• **WORK INSTRUCTIONS**:
Go through the records and report each line holding the string "will".

═════ SUPPLIED DATA ═════

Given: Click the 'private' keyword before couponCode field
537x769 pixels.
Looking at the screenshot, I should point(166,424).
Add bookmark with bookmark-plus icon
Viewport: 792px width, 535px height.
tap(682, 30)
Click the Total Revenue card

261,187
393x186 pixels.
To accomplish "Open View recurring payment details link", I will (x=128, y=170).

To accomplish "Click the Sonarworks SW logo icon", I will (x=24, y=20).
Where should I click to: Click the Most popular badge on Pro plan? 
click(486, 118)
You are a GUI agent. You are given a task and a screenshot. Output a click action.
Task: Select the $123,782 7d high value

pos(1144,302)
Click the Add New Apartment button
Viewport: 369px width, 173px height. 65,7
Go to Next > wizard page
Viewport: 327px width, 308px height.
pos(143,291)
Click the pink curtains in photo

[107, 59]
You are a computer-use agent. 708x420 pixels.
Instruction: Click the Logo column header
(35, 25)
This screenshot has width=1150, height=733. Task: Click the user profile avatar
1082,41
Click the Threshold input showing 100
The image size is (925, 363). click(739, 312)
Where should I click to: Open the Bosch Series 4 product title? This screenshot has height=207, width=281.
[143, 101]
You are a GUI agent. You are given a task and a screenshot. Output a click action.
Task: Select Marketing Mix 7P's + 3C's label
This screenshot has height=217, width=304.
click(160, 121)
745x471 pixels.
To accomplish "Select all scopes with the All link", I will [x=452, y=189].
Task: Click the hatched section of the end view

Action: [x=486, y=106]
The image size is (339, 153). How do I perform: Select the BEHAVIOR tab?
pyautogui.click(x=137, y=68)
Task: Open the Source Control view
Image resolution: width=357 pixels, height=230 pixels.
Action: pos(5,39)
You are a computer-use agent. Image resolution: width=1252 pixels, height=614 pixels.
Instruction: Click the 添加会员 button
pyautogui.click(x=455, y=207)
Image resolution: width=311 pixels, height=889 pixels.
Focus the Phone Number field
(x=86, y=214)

═════

• **SOLUTION FOR THIS EXERCISE**:
To accomplish "Open View recurring payment details link", I will (x=128, y=170).
To accomplish "Click the Sonarworks SW logo icon", I will (x=24, y=20).
To accomplish "Select all scopes with the All link", I will [x=452, y=189].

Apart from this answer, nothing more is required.